I know this is a crude analogy, but to value consistency or tradition above everything else, I think you have to be pretty certain that everybody in your club, everybody on your team is guided by the same foundational goal.
In the case of the U.S. Senate, our goal, our endgame has always been simple: the preservation of American democracy, the belief that every American should have a say in who governs, and the persons whom they choose and no one else should be seated in power
We have had fights--often vicious in nature--over the course of our Nation's history over how fast we should expand the vote, how quickly we should reform our Constitution to allow for more direct democracy. But never before has one party actively advocated for the lessening of democracy. Never before has one party openly advocated for candidates who receive the smaller share of the vote to be made President of the United States.
In the last year, a democratic Rubicon has been crossed by one party, and we can't ignore this devastating blow to our Nation. You cannot value consistency in practice when a large faction of your group's members don't believe in the underlying mission of your organization any longer.
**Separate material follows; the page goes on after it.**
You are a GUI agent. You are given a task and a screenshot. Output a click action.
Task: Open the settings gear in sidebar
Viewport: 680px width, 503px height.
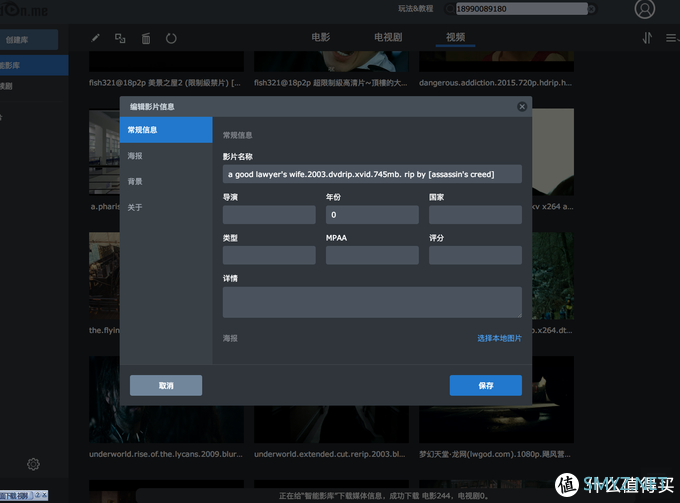tap(33, 464)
The firehouse can't just keep doing the same things it always does year after year for the sake of consistency or tradition or consensus when two or three of the members who hop on the firetruck when that alarm sounds aren't intending to actually put out the fire when they arrive at the building.
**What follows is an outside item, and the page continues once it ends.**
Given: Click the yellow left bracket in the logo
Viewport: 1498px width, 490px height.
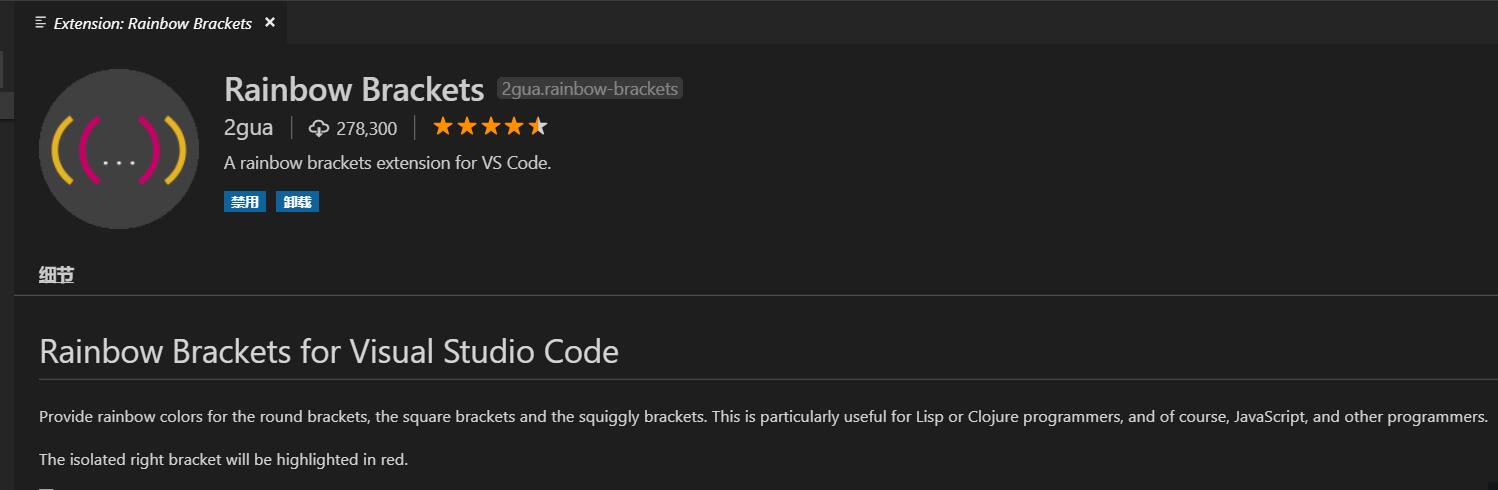Looking at the screenshot, I should pos(62,150).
Giving Republicans a veto power over legislation when they no longer believe in the same way the Democrats do or Republicans used to in the sacredness of the vote is to risk the voluntary destruction of our democracy.
Consistency as a value has merit. It does. But in this business, consistency is often put on an unhealthy pedestal. What is the value of being consistent when all of the circumstances around you are changing? Where is the strength in sticking to your position when everything around you is in metamorphosis? When democracy itself is being attacked in a brutal, coordinated, unprecedented volley of blows, what is the good of holding to a position just for the sake of being consistent if the primary consequence is to simply green light the assault to continue?
Consistency and tradition and bipartisanship--they matter but not at the expense of democracy, not in a moment when millions of voters are questioning the wisdom of American democracy because no matter whom they elect, nothing seems to change, and not when one party has increasingly abandoned the joint project to which all Members of this body swore an oath as a condition of our membership.
I yield the floor.
Mr. President, I know Senator Marshall is ready to speak, and I apologize for delaying him with my rather long remarks.